Lesedauer: 7 Minuten

Politik: das ist das Leben selbst! Äußere, politische Ereignisse dringen langsam, ganz langsam in den Alltag ein.

15. April 2008


Janna Pinsker:
Eshkol Nevo, Sie sind in Israel etliche Male umgezogen, waren dann in den USA und jetzt wohnen Sie in Jerusalem. Warum wieder Israel?

Eshkol Nevo: Israel ist mein Heimatland. Hier fühle ich mich zu Hause. Für mich als Schriftsteller ist es das einzige Land der Welt, in dem ich in meiner Muttersprache schreiben kann und verstanden werde, sprechen kann und verstanden werde und in dem ich wirkliche Witze machen kann. Auf Englisch, da dauert es immer eine Weile, bis ich humoristisch sein kann. Außerdem sind meine Freunde hier und meine Familie. Andererseits ist Israel ein verrückter Ort, ein schwieriger Ort und ich kritisiere vieles, was in meinem Land geschieht, dennoch habe ich eine sehr starke Verbindung zu Israel. Es ist eine physische Verbindung, nicht so sehr intellektuell, eher zum Land selbst. Ich ziehe durch das Land, stelle mein Buch vor und habe dadurch das Land wirklich kennengelernt.

Janna Pinsker: Die Sehnsucht nach Heimat spielt eine wichtige Rolle in Ihrem Buch. Kam das Thema erst durch Ihre eigenen Erfahrungen auf?

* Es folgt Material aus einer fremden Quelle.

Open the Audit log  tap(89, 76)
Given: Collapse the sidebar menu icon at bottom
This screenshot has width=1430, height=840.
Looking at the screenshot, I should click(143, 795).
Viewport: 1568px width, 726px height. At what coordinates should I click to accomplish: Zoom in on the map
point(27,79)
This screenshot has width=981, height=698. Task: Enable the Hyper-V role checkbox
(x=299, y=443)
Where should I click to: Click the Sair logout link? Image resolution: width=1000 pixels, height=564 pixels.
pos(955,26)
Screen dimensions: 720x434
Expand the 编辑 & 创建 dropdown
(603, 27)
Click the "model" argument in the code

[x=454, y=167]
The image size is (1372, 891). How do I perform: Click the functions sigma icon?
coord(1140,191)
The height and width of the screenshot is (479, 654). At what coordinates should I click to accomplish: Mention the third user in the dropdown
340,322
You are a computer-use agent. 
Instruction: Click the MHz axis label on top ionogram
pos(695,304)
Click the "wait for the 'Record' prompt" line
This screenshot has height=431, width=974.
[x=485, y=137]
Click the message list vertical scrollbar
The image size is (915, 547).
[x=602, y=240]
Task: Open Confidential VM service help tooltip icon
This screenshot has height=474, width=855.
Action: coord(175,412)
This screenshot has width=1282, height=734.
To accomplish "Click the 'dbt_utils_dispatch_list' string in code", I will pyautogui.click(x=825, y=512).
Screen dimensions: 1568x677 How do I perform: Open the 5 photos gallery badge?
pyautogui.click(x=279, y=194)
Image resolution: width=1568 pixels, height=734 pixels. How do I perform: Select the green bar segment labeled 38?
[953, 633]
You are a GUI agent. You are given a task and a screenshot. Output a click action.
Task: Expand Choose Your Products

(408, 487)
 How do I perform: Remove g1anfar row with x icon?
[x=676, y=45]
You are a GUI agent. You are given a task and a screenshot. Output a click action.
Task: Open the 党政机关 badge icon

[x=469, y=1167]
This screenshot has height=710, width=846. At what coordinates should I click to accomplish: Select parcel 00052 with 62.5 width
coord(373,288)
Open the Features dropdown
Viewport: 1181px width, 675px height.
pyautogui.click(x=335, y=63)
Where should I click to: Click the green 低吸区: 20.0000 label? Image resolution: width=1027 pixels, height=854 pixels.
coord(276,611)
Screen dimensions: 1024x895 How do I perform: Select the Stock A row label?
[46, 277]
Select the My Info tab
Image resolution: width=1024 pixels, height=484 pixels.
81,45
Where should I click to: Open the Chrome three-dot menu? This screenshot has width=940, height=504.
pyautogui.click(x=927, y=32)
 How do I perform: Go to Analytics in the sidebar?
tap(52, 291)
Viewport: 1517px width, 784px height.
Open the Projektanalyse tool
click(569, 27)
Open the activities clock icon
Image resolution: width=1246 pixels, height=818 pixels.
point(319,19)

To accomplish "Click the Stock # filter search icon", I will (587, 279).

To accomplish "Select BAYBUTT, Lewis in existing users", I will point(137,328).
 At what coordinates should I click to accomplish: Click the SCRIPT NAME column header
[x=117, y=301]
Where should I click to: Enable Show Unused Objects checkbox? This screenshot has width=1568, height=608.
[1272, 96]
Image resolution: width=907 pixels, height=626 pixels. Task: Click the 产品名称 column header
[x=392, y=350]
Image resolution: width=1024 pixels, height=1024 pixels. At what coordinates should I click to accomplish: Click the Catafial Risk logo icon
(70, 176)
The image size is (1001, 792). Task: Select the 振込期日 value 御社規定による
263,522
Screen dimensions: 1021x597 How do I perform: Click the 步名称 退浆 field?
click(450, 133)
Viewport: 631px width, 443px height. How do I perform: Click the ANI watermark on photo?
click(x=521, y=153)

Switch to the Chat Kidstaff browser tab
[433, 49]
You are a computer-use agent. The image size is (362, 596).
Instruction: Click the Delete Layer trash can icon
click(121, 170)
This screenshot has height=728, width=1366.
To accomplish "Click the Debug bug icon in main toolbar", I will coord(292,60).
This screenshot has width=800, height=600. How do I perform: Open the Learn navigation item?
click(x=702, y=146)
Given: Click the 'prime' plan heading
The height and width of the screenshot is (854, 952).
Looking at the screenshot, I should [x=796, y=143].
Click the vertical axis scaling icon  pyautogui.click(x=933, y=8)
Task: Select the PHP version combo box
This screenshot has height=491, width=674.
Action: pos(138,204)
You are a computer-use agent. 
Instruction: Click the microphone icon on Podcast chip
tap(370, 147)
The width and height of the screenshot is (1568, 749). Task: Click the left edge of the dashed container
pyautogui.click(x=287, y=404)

Eshkol Nevo: Ja, definitiv. Ich hatte vor, einen Artikel für eine Zeitung zu schreiben. Es sollte um die Suche nach Heimat gehen, um jemanden, der oftmals umgezogen ist und nun alle Orte besucht, an denen er je gelebt hat und herausfinden möchte: Wo fühle ich mich wirklich zu Hause? Ich selbst wollte diese Reise machen und beschreiben. Die Idee für den Artikel wurde allerdings abgelehnt. Das war vor zehn oder zwölf Jahren. Ich vergaß die ganze Sache. Später entwickelte ich dann das Konzept für das Buch, das genau die gleichen Fragen zu Heimat, Zuhause, Sehnsucht nach einem Zuhause aufgreift.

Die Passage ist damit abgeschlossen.